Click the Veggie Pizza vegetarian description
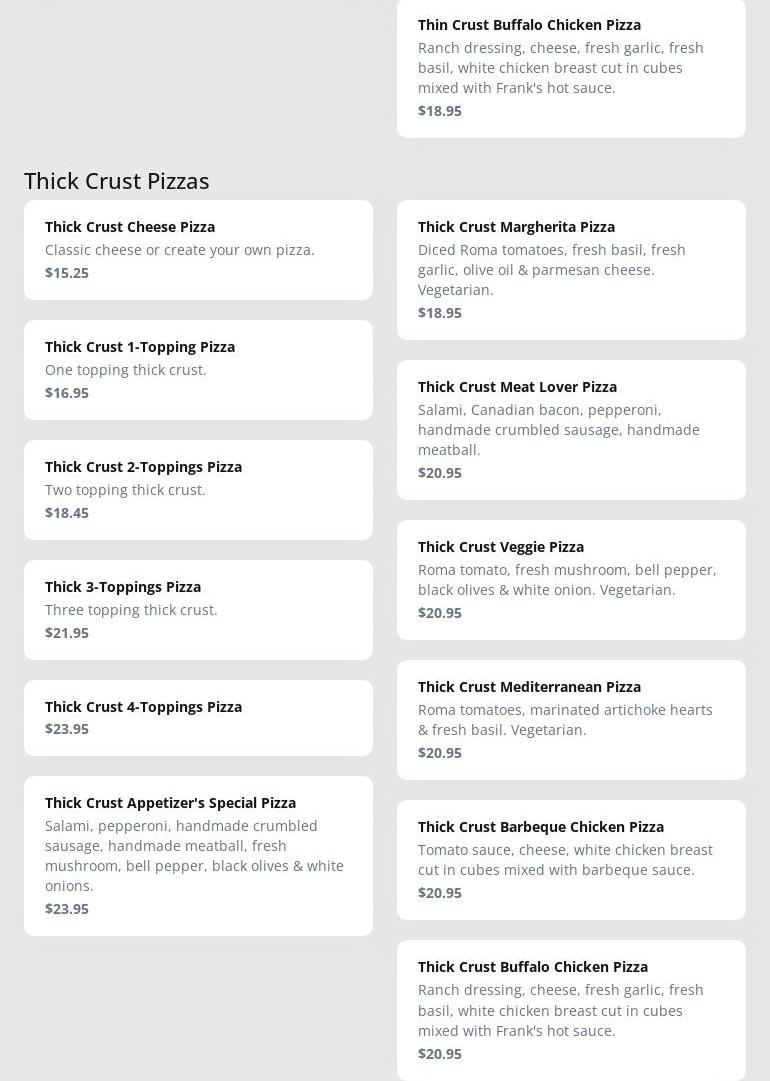[x=566, y=580]
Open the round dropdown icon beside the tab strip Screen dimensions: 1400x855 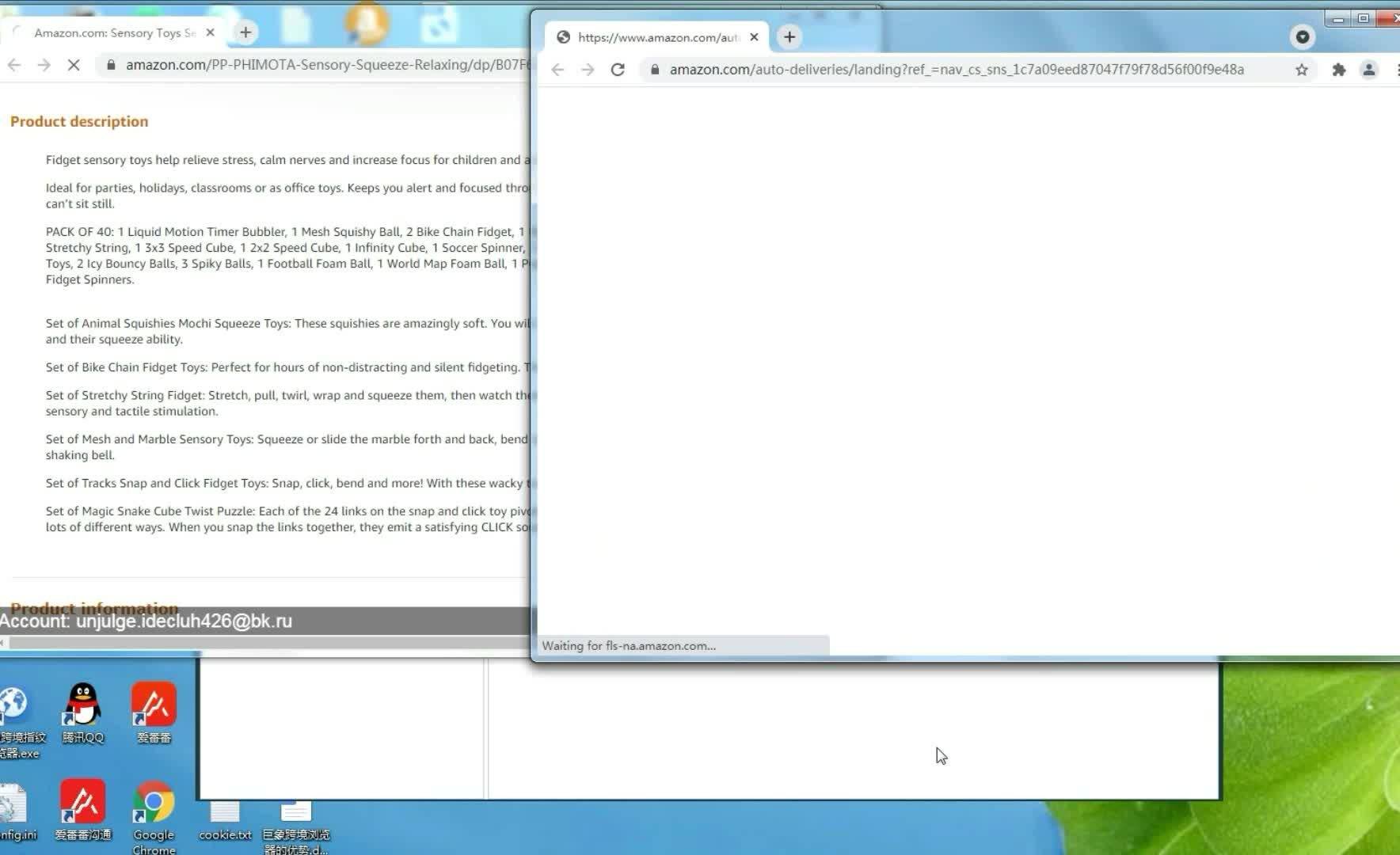(1302, 36)
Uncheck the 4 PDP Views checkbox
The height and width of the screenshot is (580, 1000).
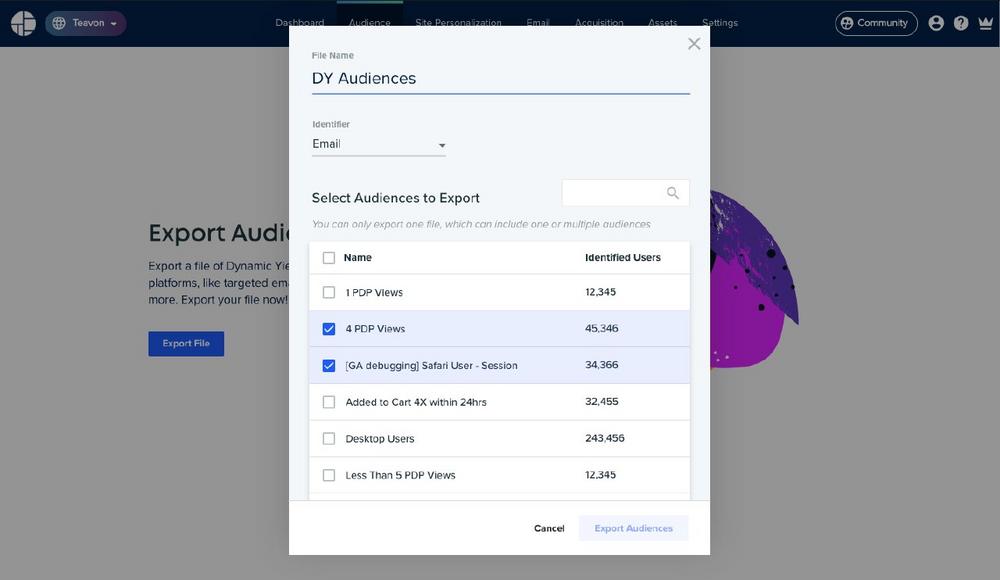tap(329, 329)
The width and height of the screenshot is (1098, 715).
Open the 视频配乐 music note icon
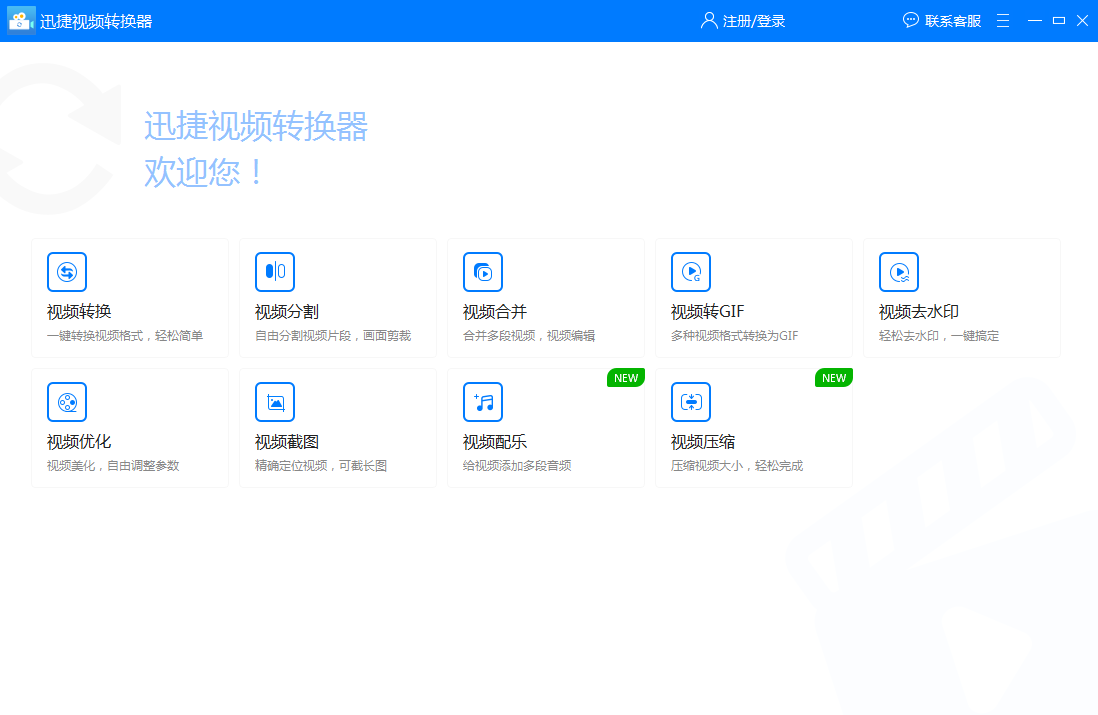[x=483, y=402]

▬▬▬▬▬▬▬▬▬▬

# Problem to work on
Copy out, without any pictures, the lines of the records above from the one containing "Uncheck the 4 PDP Views checkbox" through the final line, both ends included.

# Result
Uncheck the 4 PDP Views checkbox
The height and width of the screenshot is (580, 1000).
tap(329, 329)
The width and height of the screenshot is (1098, 715).
Open the 视频配乐 music note icon
[x=483, y=402]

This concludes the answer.